Wie groß wäre der wirtschaftliche Schaden für die EU und Deutschland? Auch europäische Unternehmen müssten mit Einbrüchen rechnen. Das Ifo-Institut meint, Deutschland bis würde zu drei Prozent seines Wirtschaftswachstums einbüßen. Großbritannien ist Deutschlands drittgrößter Exportmarkt. Beim Bundesverband Groß- und Außenhandel (BGA) heißt es, mit Deutschland könnte „den wichtigsten Verbündeten für Freihandel und eine vernünftige Wirtschaftspolitik in Europa“ verlieren. Andere Gutachten sehen lediglich eine „kleine Delle“ für Europas Wachstum.

Welche Folgen hätte ein Brexit für Deutschlands Verbraucher? Viele Touristen fragen sich, ob sie künftig wieder ein Visum brauchen, wenn sie nach London reisen wollen. Es scheint aber keine Frage zu sein, dass die EU sich mit London schnell über die visafreie Einreise einigen würde. Anleger sollten aber auf der Hut sein. Jürgen Kurz von der Deutschen Schutzvereinigung für Wertpapierbesitz (DSW) rechnet bei einem Brexit mit einem „kleineren bis mittleren Börsenbeben“. Er rät aber zu Gelassenheit. Wer investieren will, solle bei Firmen vorsichtig sein, die ihren Schwerpunkt in Großbritannien haben.

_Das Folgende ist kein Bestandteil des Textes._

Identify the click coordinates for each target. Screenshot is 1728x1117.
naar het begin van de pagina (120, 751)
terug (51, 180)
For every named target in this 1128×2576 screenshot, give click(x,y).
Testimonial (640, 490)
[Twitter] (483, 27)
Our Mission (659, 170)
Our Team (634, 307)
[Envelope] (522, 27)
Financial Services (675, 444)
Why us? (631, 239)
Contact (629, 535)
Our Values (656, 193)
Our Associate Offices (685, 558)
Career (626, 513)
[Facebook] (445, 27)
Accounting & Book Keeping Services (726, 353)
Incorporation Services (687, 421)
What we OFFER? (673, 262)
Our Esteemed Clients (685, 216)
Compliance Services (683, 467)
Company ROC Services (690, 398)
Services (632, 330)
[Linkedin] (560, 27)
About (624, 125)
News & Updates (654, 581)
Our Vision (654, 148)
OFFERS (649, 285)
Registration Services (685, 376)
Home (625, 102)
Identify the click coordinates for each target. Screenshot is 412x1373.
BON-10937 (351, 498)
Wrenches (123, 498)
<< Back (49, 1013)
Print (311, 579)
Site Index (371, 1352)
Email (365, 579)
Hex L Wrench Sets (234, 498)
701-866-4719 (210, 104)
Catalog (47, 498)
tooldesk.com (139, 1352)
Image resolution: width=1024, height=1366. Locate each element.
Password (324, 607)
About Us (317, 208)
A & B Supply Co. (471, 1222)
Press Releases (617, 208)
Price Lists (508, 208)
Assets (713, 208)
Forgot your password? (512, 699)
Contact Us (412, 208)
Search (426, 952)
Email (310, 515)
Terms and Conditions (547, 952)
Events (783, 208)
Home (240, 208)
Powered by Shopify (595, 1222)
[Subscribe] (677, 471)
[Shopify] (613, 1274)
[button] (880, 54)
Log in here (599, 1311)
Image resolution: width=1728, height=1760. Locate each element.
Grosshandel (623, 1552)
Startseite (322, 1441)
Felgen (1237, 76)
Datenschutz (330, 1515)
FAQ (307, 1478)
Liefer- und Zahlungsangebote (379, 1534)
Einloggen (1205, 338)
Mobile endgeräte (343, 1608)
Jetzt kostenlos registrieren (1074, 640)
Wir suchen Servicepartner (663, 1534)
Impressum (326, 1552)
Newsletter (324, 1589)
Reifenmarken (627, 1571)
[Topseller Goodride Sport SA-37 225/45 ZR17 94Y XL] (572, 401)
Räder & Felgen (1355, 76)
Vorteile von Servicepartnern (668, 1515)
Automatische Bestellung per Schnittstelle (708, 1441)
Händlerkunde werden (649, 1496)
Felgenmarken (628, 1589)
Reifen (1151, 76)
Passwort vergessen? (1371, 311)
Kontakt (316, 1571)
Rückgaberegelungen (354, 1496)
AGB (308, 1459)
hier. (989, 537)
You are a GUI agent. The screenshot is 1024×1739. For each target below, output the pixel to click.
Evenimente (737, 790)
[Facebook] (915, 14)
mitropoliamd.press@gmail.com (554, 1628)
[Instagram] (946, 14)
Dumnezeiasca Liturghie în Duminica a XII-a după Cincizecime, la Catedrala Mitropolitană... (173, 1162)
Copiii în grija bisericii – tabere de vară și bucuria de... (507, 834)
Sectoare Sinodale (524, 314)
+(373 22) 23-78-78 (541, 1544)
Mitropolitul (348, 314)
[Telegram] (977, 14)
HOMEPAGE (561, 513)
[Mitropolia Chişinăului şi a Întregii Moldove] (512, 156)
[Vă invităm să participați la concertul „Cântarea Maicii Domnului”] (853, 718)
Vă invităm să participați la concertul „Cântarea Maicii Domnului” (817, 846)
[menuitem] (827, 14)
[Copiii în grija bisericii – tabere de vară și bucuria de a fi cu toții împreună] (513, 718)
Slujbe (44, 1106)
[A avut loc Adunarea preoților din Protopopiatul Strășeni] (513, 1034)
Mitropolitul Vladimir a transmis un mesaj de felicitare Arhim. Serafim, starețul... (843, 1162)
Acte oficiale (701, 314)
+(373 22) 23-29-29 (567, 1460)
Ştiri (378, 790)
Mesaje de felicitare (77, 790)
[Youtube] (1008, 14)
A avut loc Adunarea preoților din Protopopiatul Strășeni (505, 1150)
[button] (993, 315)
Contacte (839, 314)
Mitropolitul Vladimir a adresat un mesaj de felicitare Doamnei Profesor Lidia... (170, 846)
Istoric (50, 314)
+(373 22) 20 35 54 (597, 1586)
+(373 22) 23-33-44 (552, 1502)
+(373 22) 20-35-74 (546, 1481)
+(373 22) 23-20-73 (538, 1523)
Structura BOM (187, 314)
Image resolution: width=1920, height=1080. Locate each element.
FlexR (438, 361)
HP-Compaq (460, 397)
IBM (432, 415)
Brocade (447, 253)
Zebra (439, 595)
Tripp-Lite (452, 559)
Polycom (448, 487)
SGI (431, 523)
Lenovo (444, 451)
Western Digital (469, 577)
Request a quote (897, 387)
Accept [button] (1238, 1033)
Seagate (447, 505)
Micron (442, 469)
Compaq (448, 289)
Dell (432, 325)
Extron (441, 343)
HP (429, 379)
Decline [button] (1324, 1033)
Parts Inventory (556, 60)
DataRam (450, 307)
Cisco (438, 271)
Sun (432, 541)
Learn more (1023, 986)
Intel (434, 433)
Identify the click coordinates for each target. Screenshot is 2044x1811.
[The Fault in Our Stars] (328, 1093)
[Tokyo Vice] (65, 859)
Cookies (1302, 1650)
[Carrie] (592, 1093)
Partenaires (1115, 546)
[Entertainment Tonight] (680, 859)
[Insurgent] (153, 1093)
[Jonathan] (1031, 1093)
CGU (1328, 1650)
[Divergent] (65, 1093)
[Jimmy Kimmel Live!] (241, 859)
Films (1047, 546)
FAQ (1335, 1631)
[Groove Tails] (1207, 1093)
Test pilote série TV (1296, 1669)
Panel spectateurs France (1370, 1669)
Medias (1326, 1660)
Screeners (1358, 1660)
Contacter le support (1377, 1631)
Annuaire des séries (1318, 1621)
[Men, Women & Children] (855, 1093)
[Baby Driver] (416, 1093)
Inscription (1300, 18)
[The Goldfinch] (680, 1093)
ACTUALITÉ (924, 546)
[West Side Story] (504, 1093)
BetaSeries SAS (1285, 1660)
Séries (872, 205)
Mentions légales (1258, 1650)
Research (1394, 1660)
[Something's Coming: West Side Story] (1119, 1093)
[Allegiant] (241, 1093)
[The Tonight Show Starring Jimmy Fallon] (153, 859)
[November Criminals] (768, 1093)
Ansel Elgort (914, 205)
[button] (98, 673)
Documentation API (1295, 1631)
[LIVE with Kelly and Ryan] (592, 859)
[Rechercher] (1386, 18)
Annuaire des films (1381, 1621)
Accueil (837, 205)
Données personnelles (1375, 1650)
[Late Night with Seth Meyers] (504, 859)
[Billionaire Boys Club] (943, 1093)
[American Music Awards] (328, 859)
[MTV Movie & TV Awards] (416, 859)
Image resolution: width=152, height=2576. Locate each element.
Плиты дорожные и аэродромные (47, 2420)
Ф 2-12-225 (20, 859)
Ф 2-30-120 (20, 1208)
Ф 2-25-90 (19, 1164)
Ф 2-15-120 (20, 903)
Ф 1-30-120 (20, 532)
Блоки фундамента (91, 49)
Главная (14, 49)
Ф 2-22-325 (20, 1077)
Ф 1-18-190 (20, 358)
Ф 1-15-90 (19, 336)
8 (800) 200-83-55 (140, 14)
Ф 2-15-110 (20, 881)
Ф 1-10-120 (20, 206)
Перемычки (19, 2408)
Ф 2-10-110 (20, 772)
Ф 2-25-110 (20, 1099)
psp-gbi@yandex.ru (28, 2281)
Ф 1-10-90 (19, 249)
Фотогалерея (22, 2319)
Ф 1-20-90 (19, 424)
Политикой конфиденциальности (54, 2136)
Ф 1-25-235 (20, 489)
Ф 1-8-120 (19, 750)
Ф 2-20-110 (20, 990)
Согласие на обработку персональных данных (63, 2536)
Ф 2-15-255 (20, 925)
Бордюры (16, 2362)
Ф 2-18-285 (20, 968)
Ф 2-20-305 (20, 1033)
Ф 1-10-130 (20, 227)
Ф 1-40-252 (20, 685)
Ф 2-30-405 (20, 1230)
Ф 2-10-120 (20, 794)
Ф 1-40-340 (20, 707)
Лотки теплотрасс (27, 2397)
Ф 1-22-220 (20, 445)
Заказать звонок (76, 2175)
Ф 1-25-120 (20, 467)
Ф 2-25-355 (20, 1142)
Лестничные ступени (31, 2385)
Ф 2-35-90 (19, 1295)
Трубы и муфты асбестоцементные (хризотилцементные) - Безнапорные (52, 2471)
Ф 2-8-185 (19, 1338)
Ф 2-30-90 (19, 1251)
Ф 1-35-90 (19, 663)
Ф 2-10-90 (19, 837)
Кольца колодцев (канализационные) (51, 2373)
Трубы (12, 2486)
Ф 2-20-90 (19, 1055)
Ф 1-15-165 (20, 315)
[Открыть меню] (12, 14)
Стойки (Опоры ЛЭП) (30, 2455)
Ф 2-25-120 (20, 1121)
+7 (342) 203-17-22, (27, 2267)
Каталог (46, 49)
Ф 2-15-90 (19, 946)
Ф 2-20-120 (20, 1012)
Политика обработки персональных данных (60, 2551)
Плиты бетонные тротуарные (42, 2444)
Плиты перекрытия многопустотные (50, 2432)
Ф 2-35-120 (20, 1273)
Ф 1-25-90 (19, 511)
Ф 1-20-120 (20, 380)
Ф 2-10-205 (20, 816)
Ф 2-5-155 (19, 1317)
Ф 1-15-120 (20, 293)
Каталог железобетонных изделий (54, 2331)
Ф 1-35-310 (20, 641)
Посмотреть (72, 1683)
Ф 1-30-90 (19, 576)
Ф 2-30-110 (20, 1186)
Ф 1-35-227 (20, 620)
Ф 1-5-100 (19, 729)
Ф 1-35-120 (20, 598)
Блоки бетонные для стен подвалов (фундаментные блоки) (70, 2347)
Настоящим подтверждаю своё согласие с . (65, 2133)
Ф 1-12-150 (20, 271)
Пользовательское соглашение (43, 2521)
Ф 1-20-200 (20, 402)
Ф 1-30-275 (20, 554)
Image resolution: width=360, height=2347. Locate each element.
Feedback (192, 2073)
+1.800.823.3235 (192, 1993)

Was der EU ohne die Briten fehlt

Könnte das Vereinigte Königreich nach einem Votum pro Brexit das Referendum zurücknehmen? Es gibt Brexit-Befürworter, die genau dieses Ziel haben. Die Beschlusslage der EU ist allerdings unmissverständlich: „Es gibt keine Nachverhandlungen.“ Das haben die Staats- und Regierungschefs so vereinbart, als sie im Februar über die Zusagen für London redeten. Es fiel auch das Wort vom „letzten Angebot“. Ob die Spitzen der Union dabeibleiben, kann aber niemand vorher sagen. Da jedoch die Briten die europäische Solidarität damals schon ausgereizt hatten, ist die Entschlossenheit groß, diesen Kurs auch durchzusetzen.

Angeblich wollen die Schotten ja in der EU bleiben. Geht das? Wenn heute die Briten für einen Brexit stimmen, betrifft der Ausstieg aus der EU auch Schottland. Der Landesteil könnte allerdings einen eigenen Weg gehen. Dazu müssten sich die Schotten zunächst aus dem Vereinigten Königreich lösen, einen Staat gründen und dann ein Beitrittsgesuch stellen. Das würde viele Jahre dauern.

Hätte ein Brexit personelle Konsequenzen in Brüssel? Kürzlich tauchten Spekulationen auf, ob Kommissionspräsident Jean-Claude Juncker seinen Hut nehmen werde, wenn die Briten die EU verlassen. Aber das scheinen nur Gerüchte zu sein. Dennoch müssten die Institutionen wohl umgebaut werden, weil britische Vertreter in Parlament, Kommission und Ministerrat Brüssel verlassen.

Müsste die EU eigentlich ihre Fahne ändern, wenn das UK austritt? Nein, die zwölf Sterne auf blauem Grund stehen nicht für die Mitgliedstaaten, sondern das Symbol der Vollkommenheit.